Set task –
Which lines in the data below contain the string "text"? Gather every one of them, treating uppercase and lowercase as different.

Task data –
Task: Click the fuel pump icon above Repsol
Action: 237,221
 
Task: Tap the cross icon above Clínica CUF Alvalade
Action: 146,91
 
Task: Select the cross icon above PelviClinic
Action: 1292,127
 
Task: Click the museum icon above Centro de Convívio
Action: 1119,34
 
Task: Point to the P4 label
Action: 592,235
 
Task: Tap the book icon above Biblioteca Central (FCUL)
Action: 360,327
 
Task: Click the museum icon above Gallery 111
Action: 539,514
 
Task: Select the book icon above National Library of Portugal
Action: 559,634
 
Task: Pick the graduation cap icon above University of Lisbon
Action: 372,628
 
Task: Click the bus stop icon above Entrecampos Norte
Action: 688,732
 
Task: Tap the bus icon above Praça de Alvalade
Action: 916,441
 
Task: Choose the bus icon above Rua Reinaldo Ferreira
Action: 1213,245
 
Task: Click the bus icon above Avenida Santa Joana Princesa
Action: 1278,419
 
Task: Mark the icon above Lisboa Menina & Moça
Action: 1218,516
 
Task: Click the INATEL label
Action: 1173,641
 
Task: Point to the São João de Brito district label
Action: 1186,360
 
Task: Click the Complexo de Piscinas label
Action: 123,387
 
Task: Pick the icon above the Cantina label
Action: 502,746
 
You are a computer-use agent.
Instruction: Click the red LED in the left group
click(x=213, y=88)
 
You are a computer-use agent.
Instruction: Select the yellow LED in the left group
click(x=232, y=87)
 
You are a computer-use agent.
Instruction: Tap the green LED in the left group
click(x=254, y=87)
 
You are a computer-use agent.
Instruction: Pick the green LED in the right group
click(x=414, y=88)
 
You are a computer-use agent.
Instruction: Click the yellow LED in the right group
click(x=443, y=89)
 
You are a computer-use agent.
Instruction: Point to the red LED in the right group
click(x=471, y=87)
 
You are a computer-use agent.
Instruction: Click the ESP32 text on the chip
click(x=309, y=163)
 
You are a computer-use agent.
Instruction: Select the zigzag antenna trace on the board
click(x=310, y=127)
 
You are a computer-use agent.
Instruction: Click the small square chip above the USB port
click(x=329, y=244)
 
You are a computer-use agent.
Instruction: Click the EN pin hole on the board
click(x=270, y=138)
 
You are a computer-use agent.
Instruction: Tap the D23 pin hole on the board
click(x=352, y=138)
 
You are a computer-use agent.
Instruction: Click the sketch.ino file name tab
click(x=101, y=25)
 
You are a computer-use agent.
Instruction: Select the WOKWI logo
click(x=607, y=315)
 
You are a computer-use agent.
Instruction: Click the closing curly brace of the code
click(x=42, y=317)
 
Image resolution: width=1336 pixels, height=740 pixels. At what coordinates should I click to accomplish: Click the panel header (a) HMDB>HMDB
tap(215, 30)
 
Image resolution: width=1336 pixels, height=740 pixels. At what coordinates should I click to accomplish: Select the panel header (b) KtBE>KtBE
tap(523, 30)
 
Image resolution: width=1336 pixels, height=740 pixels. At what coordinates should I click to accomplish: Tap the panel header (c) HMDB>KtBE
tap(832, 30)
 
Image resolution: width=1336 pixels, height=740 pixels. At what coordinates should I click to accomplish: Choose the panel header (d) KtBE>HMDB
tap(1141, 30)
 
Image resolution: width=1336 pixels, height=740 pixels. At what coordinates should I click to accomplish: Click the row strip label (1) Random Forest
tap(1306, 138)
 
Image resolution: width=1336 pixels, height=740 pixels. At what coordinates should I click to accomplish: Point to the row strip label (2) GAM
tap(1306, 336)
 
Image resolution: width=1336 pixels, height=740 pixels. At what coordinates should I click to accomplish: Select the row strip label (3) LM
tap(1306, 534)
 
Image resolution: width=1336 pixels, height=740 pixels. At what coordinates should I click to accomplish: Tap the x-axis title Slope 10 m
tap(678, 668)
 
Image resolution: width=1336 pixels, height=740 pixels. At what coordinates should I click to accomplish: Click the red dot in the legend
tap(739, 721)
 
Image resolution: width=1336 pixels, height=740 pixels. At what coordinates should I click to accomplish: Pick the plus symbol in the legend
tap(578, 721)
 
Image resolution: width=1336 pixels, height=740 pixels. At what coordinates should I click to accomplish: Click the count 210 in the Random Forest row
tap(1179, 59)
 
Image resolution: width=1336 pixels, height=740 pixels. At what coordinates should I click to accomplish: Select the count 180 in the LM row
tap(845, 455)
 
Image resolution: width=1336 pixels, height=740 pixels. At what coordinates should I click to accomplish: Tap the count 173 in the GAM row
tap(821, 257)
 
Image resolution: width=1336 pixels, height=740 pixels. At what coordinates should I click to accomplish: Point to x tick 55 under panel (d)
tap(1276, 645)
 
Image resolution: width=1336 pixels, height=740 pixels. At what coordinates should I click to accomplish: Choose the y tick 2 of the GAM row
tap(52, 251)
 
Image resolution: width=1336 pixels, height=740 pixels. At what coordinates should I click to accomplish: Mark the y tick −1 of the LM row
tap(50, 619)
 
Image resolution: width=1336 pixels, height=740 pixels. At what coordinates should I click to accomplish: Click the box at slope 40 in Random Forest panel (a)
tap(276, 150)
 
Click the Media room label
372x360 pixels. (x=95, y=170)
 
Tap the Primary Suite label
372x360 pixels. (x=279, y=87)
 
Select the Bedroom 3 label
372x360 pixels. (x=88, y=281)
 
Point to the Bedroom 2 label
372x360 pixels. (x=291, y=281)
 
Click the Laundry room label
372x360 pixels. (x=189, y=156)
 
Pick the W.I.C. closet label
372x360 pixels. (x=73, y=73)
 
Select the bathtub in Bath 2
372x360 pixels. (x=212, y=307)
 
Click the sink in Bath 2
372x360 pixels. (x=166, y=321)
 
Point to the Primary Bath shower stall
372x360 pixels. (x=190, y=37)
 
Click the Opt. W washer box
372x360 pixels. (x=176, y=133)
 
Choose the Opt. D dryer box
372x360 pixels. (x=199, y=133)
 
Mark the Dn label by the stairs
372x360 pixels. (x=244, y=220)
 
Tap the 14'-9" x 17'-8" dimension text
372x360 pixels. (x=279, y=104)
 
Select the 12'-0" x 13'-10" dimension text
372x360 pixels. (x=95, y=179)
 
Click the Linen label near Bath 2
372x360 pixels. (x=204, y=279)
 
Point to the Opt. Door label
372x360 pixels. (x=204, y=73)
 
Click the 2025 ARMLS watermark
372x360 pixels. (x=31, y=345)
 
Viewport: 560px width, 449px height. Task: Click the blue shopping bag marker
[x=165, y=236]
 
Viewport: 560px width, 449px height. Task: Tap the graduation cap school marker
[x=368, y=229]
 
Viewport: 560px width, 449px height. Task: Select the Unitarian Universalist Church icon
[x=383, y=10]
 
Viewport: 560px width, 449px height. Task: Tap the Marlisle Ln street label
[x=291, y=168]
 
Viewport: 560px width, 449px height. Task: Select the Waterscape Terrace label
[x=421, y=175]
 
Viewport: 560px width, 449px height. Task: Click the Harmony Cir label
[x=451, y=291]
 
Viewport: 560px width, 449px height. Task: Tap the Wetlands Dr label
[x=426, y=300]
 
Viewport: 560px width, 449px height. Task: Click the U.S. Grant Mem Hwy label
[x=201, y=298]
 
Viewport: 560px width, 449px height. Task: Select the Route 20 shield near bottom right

The completed task –
Instruction: Click the ESP32 text on the chip
Tap the 14'-9" x 17'-8" dimension text
Select the 12'-0" x 13'-10" dimension text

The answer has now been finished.